While the cal3 method of dating is still used, it is instead much more common to see studies apply full fossilized-birth-death analyses (‘FBD’; Heath et al., 2014, PNAS) using MrBayes, BEAST2, or RevBayes. In 2012, I couldn’t imagine that standard suites of Bayesian phylogenetic inference software, like the above, would quickly adopt the FBD models that account for incompleteness in the fossil record, nor implement the ancestor-move (Gavryushkina et al., 2014, PLOS Computational Biology), allowing the MCMC to consider that some sampled tip taxa on a phylogeny might be direct ancestors of other tip taxa. In Bapst & Hopkins (2016), my co-author and I argued that cal3 had actually become old hat, such that workers interested in cal3 should consider FBD analyses from standard inference software instead. Although this means the process itself cannot run within R, newer functions in paleotree exist for prepping the input files needed for doing FBD tip-dating analyses in MrBayes.

If developing paleotree and submitting to MEE has changed anything in this world at all, then it has changed me. Being the author and maintainer of a mildly-worn R package for the last eight years has been an extremely educational experience. As a paleontologist, I already had all the benefits and penalties of someone sitting at the intersection of earth science and evolutionary biology, but speaking with the broad base of paleotree users made me realize just how different perspectives could be within my own field, with the micropaleontologists, the invertebrate paleontologists, and the vertebrate paleontologists who contacted me for assistance sometimes having inverted senses of what terms common to our field were even supposed to mean, such as ‘first appearance’ and ‘last appearance’. In a sense, it was almost as if each paleontologist, typically trained to a particular taxonomic group, started from a default assumption that everyone else’s fossil record was just like the one they studied. This meant stumbling blocks for one group were not the same for other groups, and so the code and the documentation had to evolve to be understandable no matter what starting point a reader began from.

* _Data for review_:
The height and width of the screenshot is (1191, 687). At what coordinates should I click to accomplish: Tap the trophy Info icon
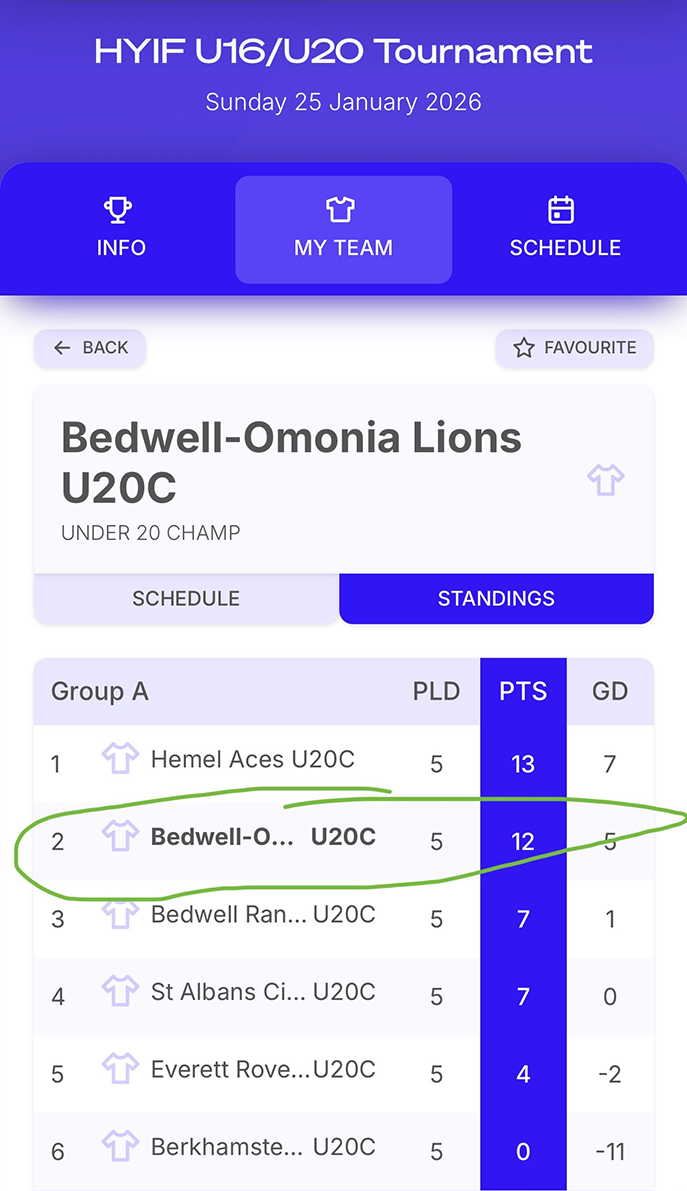[x=120, y=210]
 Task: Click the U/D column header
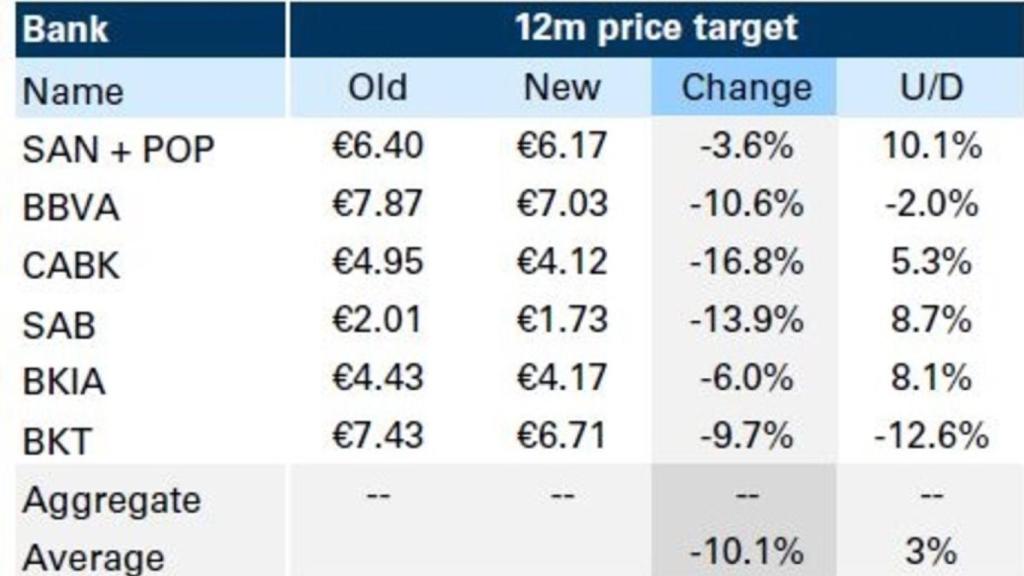point(930,88)
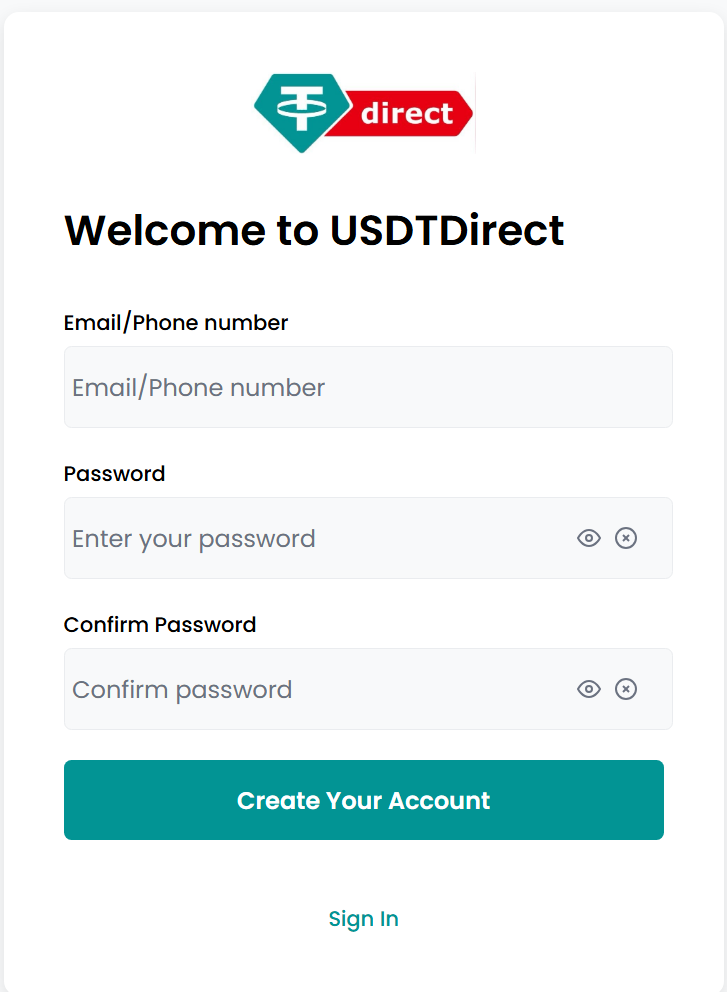Open Sign In page via the link
727x992 pixels.
[x=363, y=918]
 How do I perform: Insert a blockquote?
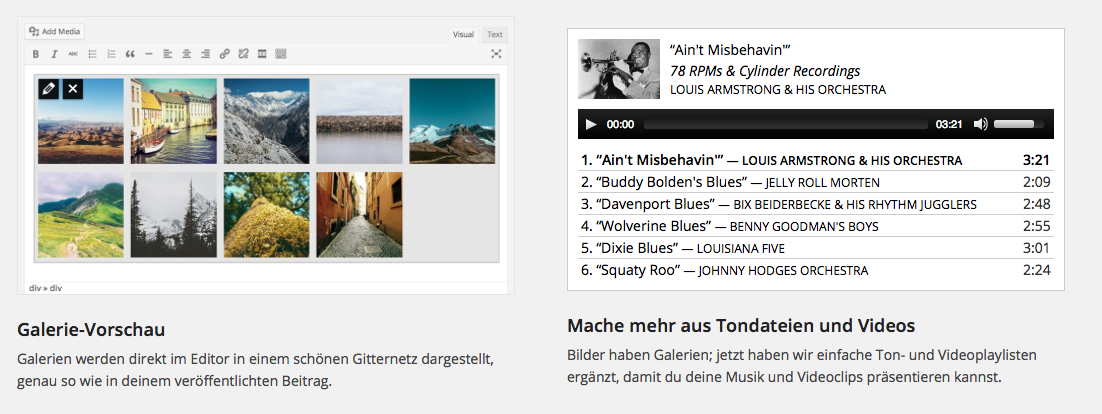(x=130, y=54)
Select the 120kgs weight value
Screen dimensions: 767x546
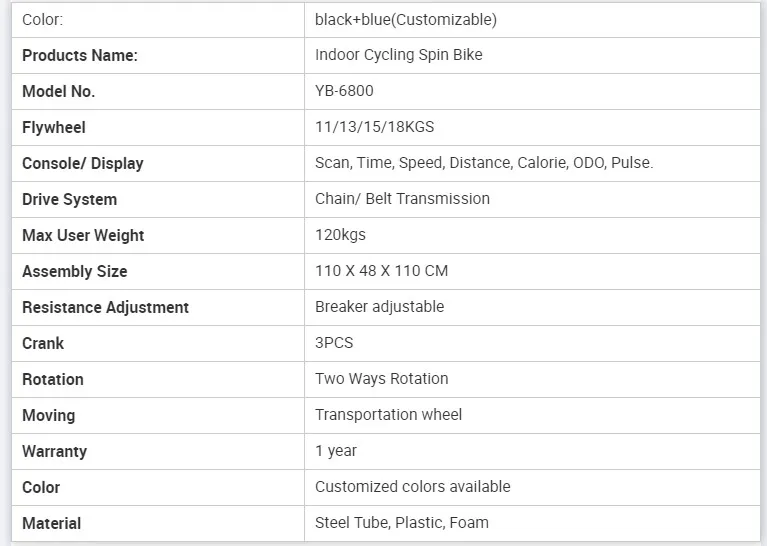coord(340,235)
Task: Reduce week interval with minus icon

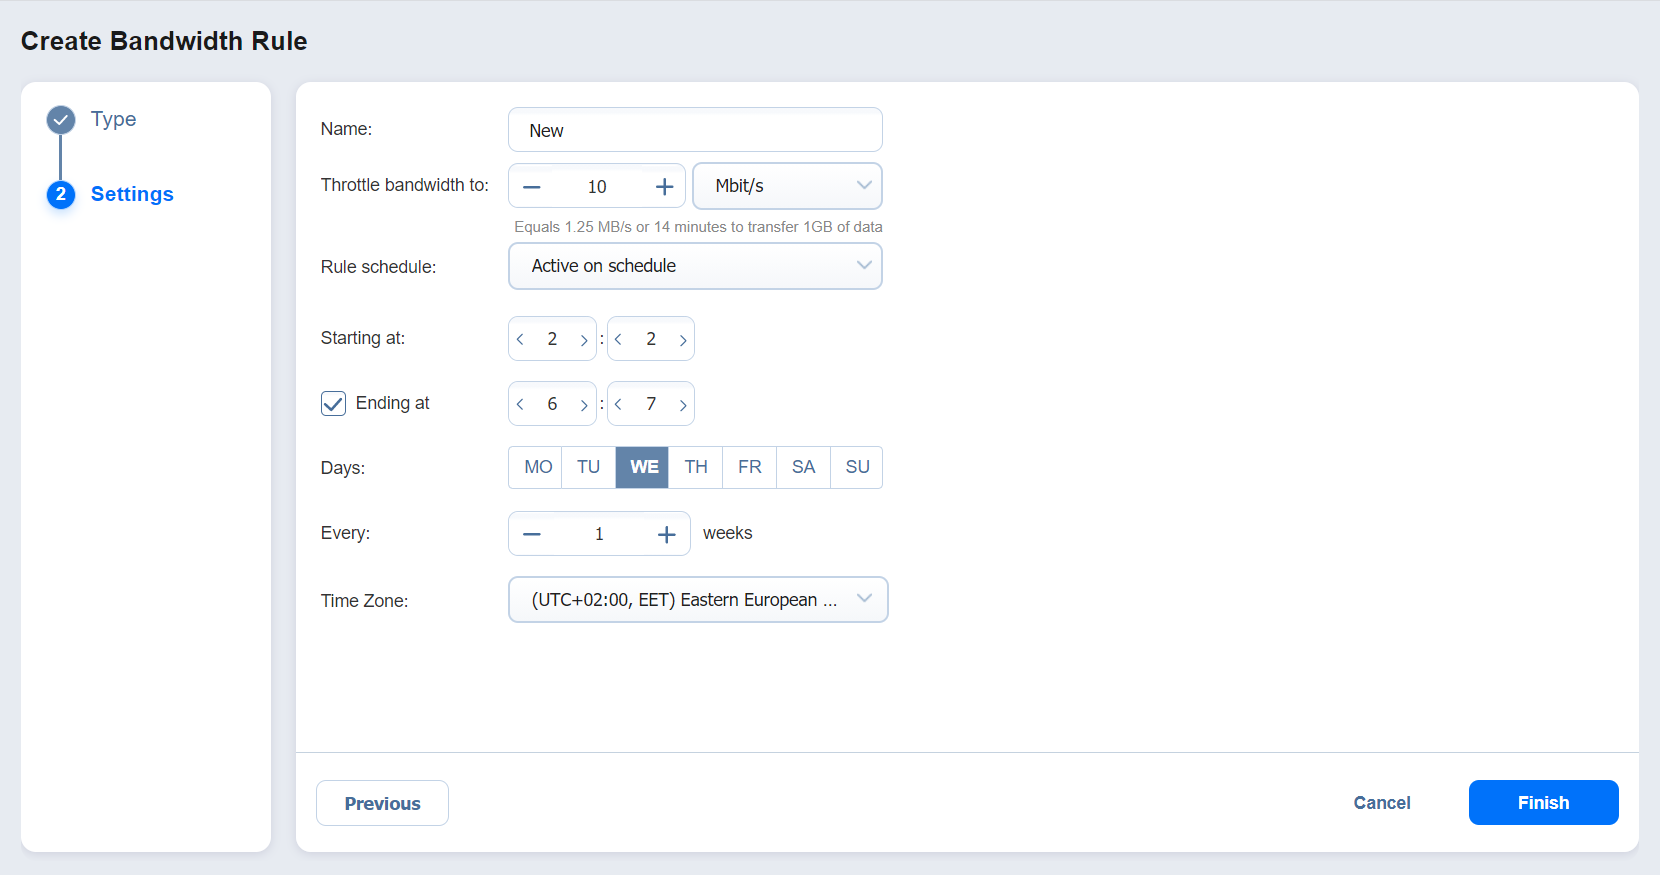Action: click(x=532, y=534)
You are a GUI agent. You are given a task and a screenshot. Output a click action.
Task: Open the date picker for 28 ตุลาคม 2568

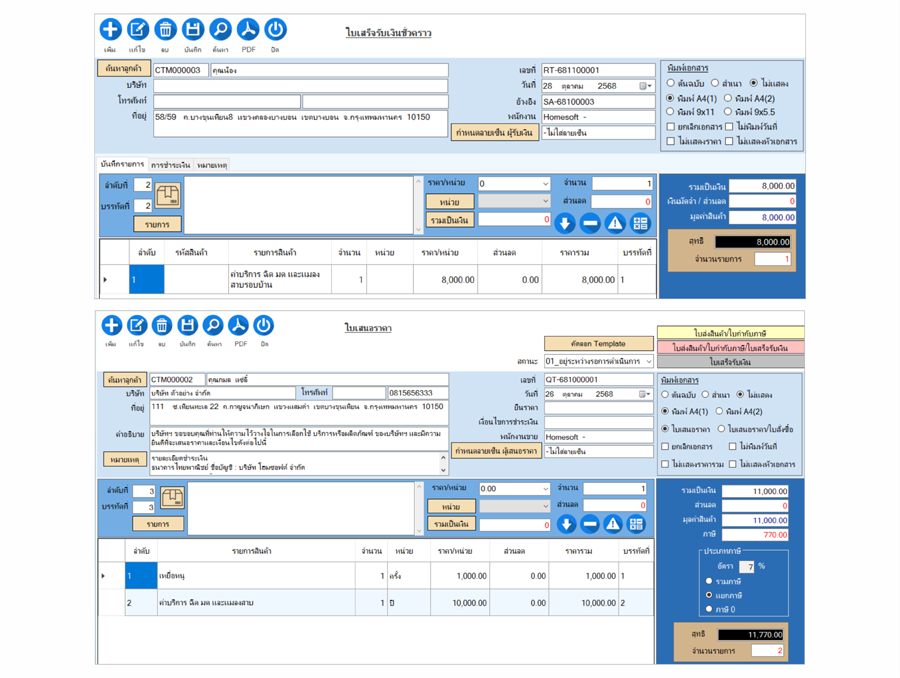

* _About this task_: Write the next part of the passage about the paleotree R package, beginning immediately after its last sentence. The items are distinct material and have no connection to the passage about the paleotree R package.

* _Reply to the exercise_:
This meant I had to divorce myself from my own preconceptions when writing documentation for paleotree. Rather than assume that the words I used, like ‘taxon’, ‘ancestor’, and ‘speciation’ meant what they had meant to me, I had to instead carefully avoid words that people had deeply held but divergent preconceptions about, and find more general words to express what a particular function did. I had been told as graduate student that I should always write scientific papers as if the best, most knowledgeable person I could imagine was reading my study. For writing documentation, I flipped this on its head, and instead imagined myself when I was a beginning graduate student, with a head full of confused paradoxes and wrong assumptions, and an inability to translate warning and error messages from R into plain English. I took this perspective deeply to heart, that functions and documentation should be written as if the average user is likely the most confused and (perhaps) misled among us.

If we aren’t writing our software to be used safely and wisely by first-year graduate students and undergrads, who do we think we are writing software for? I would say I have saved myself numerous times already by taking this approach, often stumbling on documentation from paleotree that carefully dissects some issue of practicality that I had entirely forgotten ever writing documentation about. So, perhaps the most confused and misled of all of us is simply ourselves, eight years later.

To find out more about dating phylogenies containing fossil taxa, read the Methods in Ecology and Evolution article, ‘paleotree: an R package for paleontological and phylogenetic analyses of evolution’ and check out the R package paleotree available from RCran.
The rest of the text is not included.